Publication

Dynamo: Facebook’s Data Center-Wide Power Management System

ISCA 2016


Abstract

Data center power is a scarce resource that often goes underutilized due to conservative planning. This is because the penalty for overloading the data center power delivery hierarchy and tripping a circuit breaker is very high, potentially causing long service outages. Recently, dynamic server power capping, which limits the amount of power consumed by a server, has been proposed and studied as a way to reduce this penalty, enabling more aggressive utilization of provisioned data center power.

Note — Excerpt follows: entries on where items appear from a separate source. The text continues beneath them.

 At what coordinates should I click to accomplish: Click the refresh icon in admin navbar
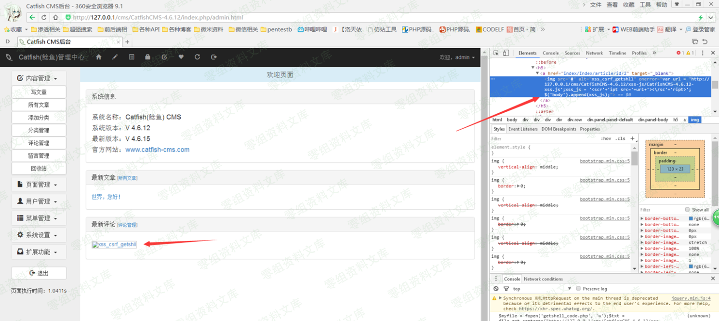tap(197, 57)
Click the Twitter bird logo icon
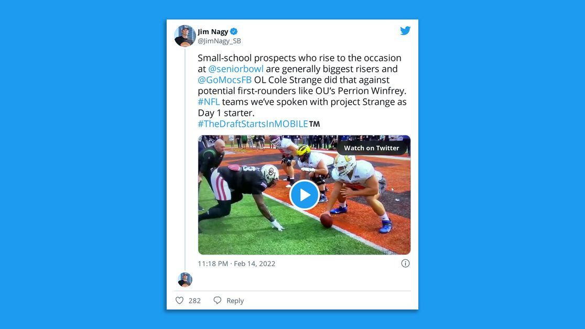This screenshot has width=585, height=329. pyautogui.click(x=405, y=30)
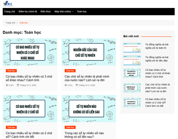Viewport: 178px width, 139px height.
Task: Click Toán học tag on the chữ số tự nhiên article
Action: click(x=70, y=71)
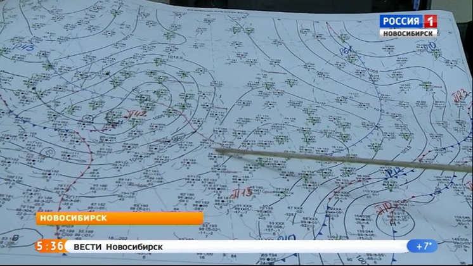Click the red handwritten П42 mark on the map
The image size is (473, 266).
(x=134, y=114)
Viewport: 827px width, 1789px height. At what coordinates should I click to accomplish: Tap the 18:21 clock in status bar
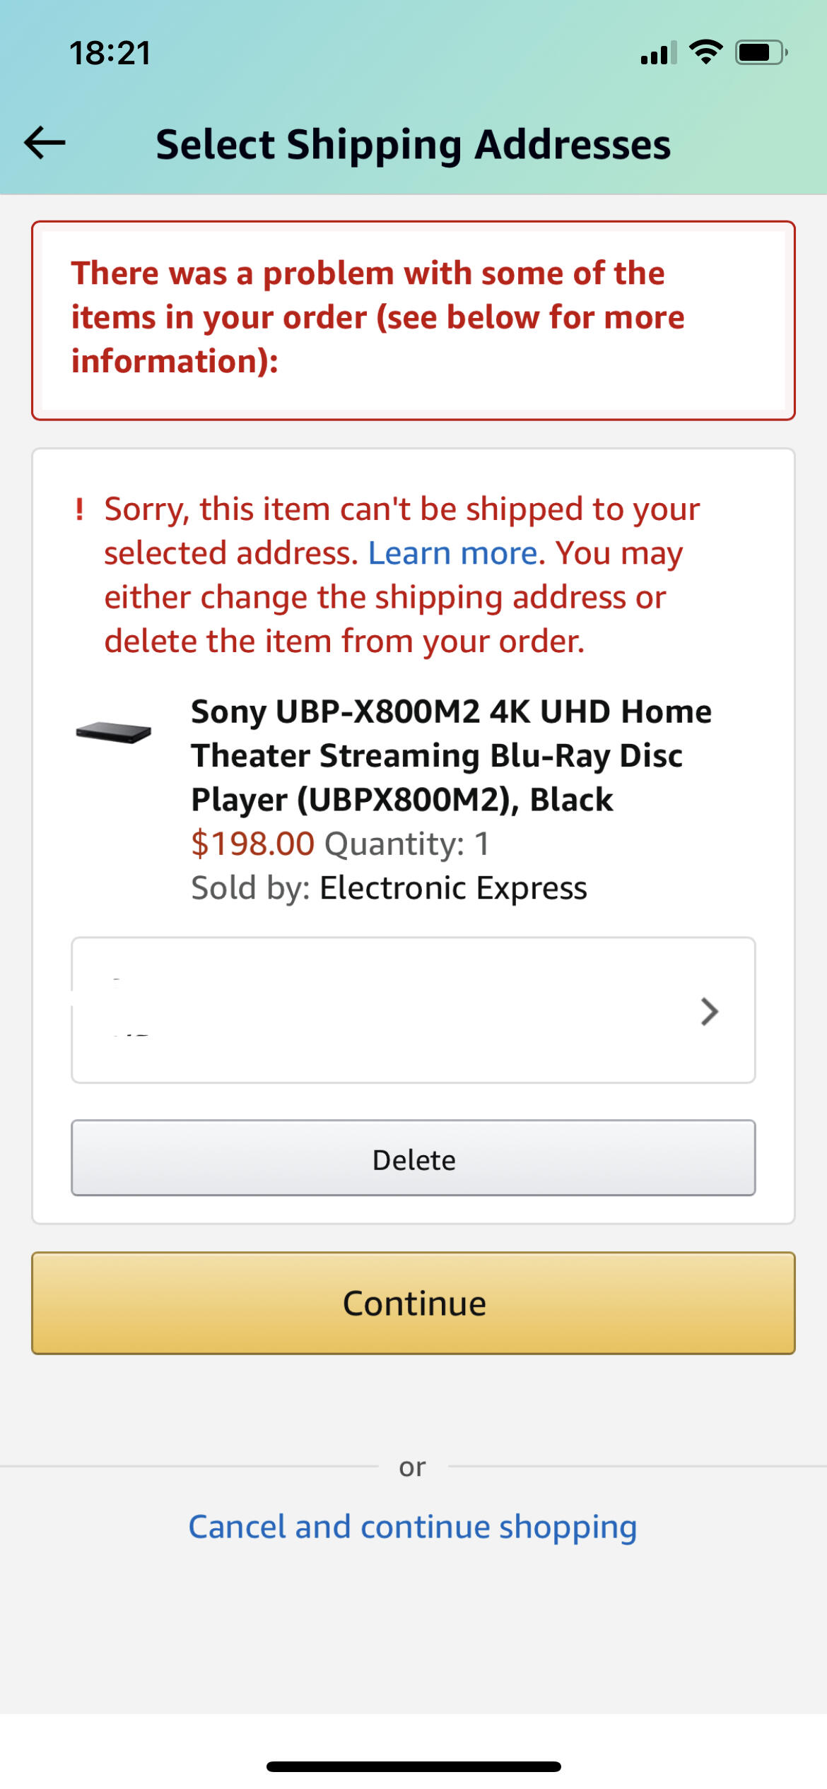[110, 54]
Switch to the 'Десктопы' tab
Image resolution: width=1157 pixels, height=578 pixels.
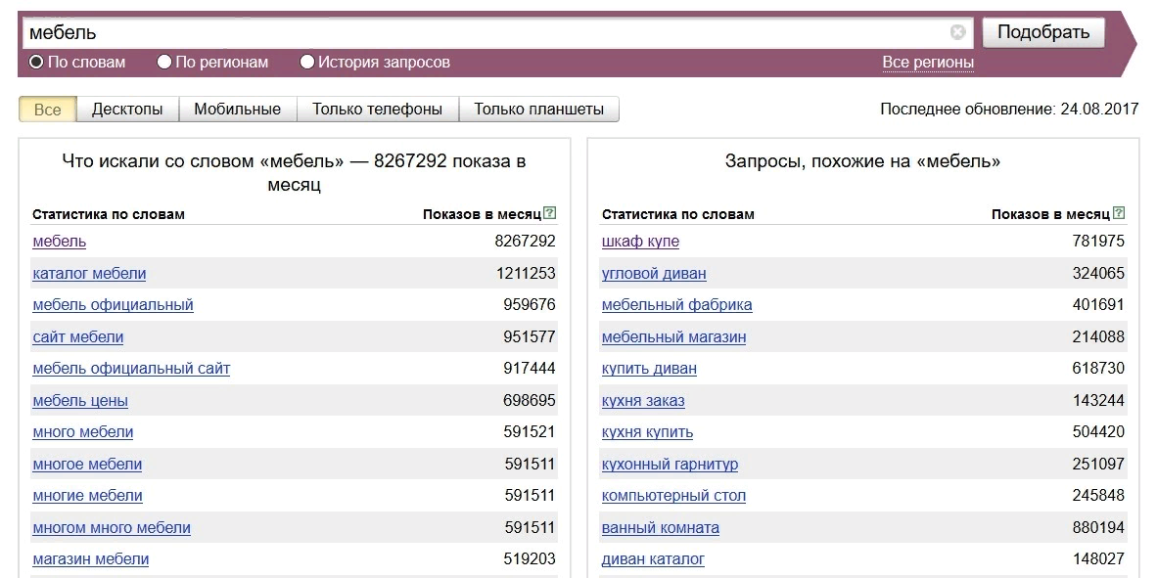127,110
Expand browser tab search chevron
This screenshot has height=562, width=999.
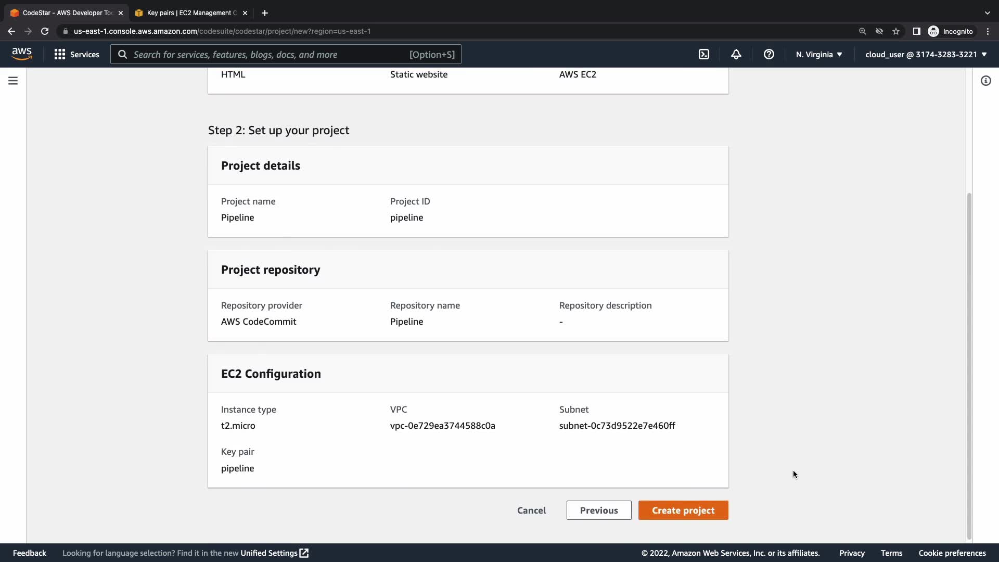point(987,12)
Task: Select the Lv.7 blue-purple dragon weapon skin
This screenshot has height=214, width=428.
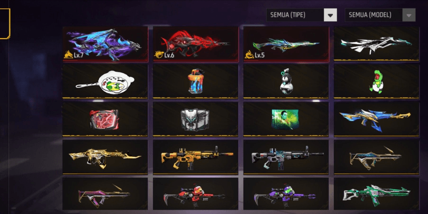Action: pos(105,44)
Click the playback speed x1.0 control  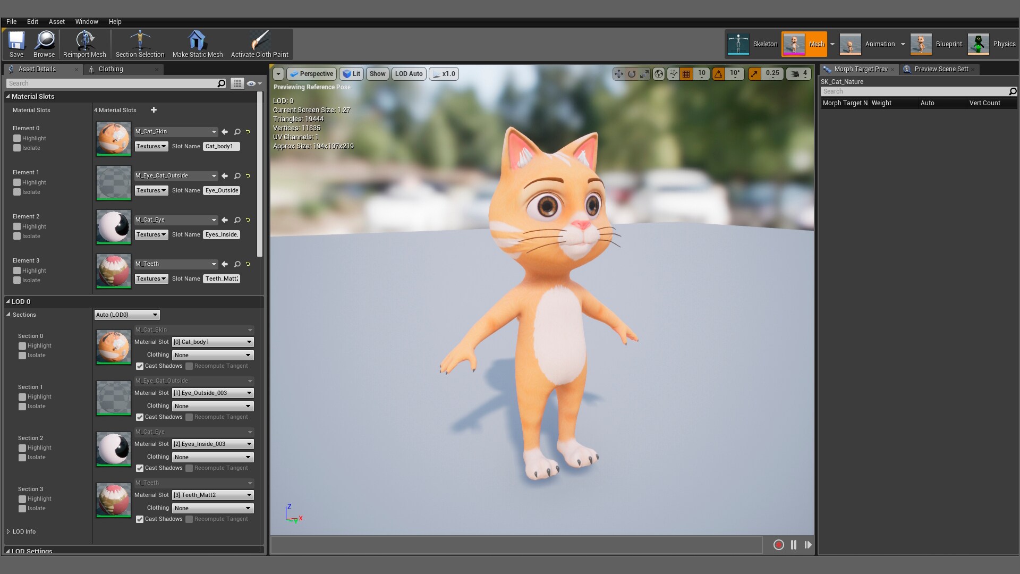(444, 74)
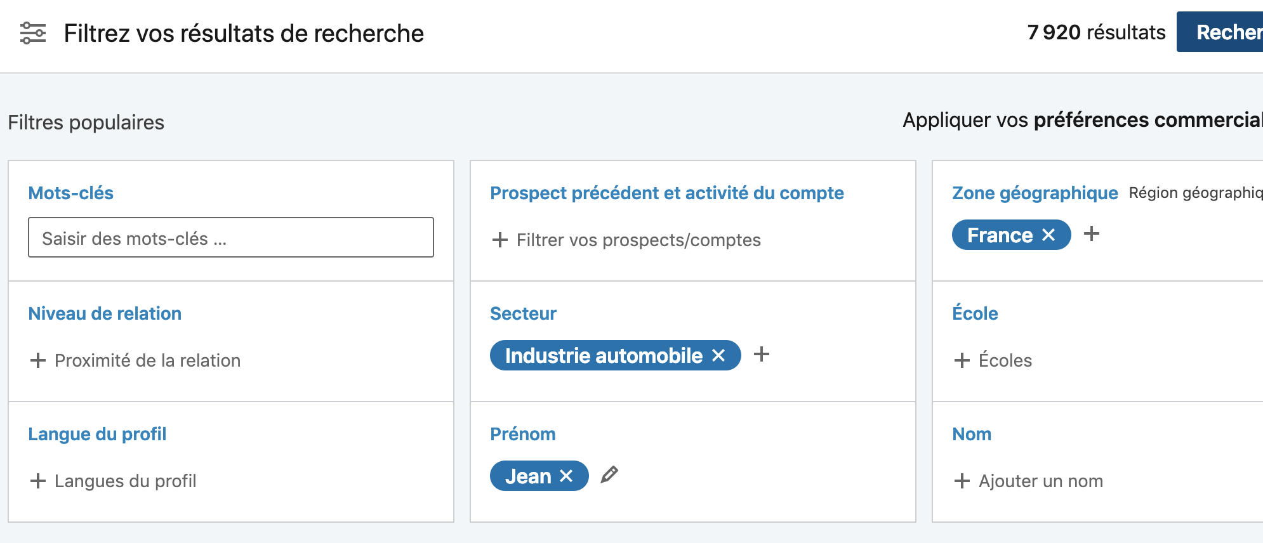
Task: Add another sector with the plus icon
Action: pyautogui.click(x=762, y=355)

However, no real at-scale solution for data center-wide power monitoring and control has been presented in the literature.

In this paper, we describe Dynamo – a data center-wide power management system that monitors the entire power hierarchy and makes coordinated control decisions to safely and efficiently use provisioned data center power. Dynamo has been developed and deployed across all of Facebook’s data centers for the past three years. Our key insight is that in real-world data centers, different power and performance constraints at different levels in the power hierarchy necessitate coordinated data center-wide power management.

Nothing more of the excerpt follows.